** Opening Data to process block **

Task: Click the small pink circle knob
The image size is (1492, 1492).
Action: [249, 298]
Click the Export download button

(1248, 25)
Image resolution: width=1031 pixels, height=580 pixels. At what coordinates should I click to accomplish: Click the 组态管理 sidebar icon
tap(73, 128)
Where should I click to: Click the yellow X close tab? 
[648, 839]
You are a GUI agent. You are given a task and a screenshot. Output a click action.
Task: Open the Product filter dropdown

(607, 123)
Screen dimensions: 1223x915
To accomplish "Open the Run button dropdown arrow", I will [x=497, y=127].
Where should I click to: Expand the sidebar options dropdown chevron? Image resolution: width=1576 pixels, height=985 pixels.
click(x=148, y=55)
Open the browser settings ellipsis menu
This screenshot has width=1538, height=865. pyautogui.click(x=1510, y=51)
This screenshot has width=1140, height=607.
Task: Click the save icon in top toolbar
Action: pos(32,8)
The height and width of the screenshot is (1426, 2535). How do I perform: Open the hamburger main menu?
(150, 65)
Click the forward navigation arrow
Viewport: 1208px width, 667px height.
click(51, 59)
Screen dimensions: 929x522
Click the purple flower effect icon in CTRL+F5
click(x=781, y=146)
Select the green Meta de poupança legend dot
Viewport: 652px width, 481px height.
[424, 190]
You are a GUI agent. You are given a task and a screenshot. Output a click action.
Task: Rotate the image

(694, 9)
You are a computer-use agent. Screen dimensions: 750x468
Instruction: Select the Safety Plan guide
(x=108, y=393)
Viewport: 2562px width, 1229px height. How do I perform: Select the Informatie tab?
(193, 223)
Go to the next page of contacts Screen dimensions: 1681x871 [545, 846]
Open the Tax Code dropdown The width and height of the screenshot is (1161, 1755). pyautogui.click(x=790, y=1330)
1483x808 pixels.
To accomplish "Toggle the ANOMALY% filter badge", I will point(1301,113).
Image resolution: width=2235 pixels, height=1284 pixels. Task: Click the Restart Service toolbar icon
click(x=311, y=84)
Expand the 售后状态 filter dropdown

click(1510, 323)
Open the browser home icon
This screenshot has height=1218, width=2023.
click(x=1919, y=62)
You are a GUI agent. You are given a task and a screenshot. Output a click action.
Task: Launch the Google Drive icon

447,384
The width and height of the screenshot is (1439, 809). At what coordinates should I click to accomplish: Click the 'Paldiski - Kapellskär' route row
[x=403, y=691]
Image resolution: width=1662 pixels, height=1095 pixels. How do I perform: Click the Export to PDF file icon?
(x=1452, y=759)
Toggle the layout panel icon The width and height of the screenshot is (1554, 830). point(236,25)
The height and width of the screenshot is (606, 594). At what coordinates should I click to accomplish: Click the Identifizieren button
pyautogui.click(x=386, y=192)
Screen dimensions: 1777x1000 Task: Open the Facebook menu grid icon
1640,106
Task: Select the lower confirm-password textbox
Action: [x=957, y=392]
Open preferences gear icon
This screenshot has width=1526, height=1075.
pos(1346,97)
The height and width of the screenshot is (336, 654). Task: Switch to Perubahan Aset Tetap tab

** Closing Data to process block **

_How to complete this task_. The answer must be the line containing "Task: Launch the Google Drive icon" and every line after it through the end of the records, repeated exactly.

_Answer below_.
Task: Launch the Google Drive icon

447,384
The width and height of the screenshot is (1439, 809). At what coordinates should I click to accomplish: Click the 'Paldiski - Kapellskär' route row
[x=403, y=691]
Image resolution: width=1662 pixels, height=1095 pixels. How do I perform: Click the Export to PDF file icon?
(x=1452, y=759)
Toggle the layout panel icon The width and height of the screenshot is (1554, 830). point(236,25)
The height and width of the screenshot is (606, 594). At what coordinates should I click to accomplish: Click the Identifizieren button
pyautogui.click(x=386, y=192)
Screen dimensions: 1777x1000 Task: Open the Facebook menu grid icon
1640,106
Task: Select the lower confirm-password textbox
Action: [x=957, y=392]
Open preferences gear icon
This screenshot has width=1526, height=1075.
pos(1346,97)
The height and width of the screenshot is (336, 654). Task: Switch to Perubahan Aset Tetap tab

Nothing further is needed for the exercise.